*** Begin section ***
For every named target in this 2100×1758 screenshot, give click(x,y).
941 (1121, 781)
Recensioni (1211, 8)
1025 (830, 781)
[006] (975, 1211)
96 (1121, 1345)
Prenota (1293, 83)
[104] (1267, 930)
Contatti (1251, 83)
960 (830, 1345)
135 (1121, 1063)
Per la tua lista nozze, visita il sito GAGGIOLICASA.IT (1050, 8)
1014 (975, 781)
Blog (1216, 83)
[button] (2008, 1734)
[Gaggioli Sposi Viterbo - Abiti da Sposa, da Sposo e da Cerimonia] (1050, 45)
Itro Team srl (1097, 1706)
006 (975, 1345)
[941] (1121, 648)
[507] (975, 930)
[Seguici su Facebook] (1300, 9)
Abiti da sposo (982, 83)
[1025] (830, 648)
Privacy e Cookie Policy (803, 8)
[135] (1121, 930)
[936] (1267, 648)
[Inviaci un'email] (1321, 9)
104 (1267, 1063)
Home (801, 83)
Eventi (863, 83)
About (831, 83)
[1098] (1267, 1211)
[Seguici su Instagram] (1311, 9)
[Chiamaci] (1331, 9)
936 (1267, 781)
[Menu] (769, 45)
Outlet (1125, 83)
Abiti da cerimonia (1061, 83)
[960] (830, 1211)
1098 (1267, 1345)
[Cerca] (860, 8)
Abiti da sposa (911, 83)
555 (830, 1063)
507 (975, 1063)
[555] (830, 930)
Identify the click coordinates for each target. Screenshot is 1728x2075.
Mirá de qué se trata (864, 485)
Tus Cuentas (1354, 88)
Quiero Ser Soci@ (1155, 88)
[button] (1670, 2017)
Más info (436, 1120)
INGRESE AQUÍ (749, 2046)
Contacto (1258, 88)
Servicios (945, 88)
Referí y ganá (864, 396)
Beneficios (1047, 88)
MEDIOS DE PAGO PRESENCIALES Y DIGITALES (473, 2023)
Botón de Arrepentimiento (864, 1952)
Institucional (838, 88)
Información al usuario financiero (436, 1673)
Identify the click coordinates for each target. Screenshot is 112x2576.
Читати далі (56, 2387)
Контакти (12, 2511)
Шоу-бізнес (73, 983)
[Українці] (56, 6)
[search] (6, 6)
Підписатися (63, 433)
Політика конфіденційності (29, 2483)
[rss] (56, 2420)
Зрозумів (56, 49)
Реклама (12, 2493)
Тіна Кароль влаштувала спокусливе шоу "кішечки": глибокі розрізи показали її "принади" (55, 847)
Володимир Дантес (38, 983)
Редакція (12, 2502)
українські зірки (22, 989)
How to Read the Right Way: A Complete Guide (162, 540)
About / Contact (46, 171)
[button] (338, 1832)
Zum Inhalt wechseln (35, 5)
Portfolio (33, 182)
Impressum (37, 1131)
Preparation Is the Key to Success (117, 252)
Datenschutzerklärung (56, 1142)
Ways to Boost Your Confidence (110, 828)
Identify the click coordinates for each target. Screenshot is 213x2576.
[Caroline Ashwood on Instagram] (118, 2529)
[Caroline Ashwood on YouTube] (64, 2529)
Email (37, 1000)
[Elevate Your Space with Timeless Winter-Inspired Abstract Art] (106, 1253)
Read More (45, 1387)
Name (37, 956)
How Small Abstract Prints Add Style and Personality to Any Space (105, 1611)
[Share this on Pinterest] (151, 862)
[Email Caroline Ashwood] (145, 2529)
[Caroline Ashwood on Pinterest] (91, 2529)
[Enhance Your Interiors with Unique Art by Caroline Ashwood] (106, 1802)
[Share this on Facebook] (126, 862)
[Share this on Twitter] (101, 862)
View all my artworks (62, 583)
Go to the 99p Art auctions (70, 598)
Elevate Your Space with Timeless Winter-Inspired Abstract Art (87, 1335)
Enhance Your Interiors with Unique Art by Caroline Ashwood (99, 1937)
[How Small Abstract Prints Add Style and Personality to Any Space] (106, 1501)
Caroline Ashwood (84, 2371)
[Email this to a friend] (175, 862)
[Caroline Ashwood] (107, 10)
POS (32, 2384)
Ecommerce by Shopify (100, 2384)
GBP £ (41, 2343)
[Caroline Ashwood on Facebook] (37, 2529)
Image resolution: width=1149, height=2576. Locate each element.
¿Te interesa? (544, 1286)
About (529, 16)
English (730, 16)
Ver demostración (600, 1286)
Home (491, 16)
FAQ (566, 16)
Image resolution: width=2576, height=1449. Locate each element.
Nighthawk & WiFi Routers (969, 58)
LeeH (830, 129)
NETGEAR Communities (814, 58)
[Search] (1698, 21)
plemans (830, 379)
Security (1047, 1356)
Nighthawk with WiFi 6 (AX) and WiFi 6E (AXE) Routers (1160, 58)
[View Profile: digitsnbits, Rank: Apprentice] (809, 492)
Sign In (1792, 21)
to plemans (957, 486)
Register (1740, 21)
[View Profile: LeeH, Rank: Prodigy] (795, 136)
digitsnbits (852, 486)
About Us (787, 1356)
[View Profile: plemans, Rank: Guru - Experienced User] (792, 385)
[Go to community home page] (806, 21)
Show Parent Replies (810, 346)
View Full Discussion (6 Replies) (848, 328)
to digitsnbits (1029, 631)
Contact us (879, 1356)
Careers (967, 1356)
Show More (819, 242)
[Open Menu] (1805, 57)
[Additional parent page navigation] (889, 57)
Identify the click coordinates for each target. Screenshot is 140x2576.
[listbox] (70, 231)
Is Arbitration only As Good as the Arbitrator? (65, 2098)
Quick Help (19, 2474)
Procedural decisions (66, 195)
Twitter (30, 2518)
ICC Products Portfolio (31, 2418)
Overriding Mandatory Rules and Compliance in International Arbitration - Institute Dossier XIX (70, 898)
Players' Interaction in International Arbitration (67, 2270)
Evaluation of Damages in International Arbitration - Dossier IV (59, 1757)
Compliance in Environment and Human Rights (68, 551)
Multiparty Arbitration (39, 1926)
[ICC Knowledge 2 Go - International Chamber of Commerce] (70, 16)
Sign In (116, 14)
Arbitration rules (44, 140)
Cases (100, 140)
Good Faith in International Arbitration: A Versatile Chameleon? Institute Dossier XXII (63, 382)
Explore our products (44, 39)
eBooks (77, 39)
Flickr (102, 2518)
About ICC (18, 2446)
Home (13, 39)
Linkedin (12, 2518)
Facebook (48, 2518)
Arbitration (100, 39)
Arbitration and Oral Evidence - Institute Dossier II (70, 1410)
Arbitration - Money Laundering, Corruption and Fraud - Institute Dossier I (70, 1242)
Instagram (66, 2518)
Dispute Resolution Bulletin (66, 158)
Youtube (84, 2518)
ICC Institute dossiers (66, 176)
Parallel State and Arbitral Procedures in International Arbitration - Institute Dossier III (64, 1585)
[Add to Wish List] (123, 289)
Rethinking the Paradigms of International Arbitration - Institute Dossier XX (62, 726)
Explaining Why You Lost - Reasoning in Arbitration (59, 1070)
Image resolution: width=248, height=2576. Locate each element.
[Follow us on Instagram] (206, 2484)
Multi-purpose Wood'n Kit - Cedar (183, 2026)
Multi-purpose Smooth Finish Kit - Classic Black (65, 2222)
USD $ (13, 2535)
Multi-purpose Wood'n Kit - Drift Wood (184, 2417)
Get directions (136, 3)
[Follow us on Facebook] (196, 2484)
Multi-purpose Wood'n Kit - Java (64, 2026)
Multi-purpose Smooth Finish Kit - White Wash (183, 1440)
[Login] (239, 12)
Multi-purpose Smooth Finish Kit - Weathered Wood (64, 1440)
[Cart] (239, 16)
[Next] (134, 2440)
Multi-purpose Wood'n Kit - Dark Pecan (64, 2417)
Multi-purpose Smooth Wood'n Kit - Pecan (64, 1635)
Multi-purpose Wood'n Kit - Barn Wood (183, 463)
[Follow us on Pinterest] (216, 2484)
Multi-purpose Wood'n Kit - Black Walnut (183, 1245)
*** End section ***
(TASK DETAILS):
Working down from the line that contains "Rethinking the Paradigms", retype each line exactly through the last line of the data, and give nothing else.

(EXERCISE OUTPUT):
Rethinking the Paradigms of International Arbitration - Institute Dossier XX (62, 726)
Explaining Why You Lost - Reasoning in Arbitration (59, 1070)
Image resolution: width=248, height=2576. Locate each element.
[Follow us on Instagram] (206, 2484)
Multi-purpose Wood'n Kit - Cedar (183, 2026)
Multi-purpose Smooth Finish Kit - Classic Black (65, 2222)
USD $ (13, 2535)
Multi-purpose Wood'n Kit - Drift Wood (184, 2417)
Get directions (136, 3)
[Follow us on Facebook] (196, 2484)
Multi-purpose Wood'n Kit - Java (64, 2026)
Multi-purpose Smooth Finish Kit - White Wash (183, 1440)
[Login] (239, 12)
Multi-purpose Smooth Finish Kit - Weathered Wood (64, 1440)
[Cart] (239, 16)
[Next] (134, 2440)
Multi-purpose Wood'n Kit - Dark Pecan (64, 2417)
Multi-purpose Smooth Wood'n Kit - Pecan (64, 1635)
Multi-purpose Wood'n Kit - Barn Wood (183, 463)
[Follow us on Pinterest] (216, 2484)
Multi-purpose Wood'n Kit - Black Walnut (183, 1245)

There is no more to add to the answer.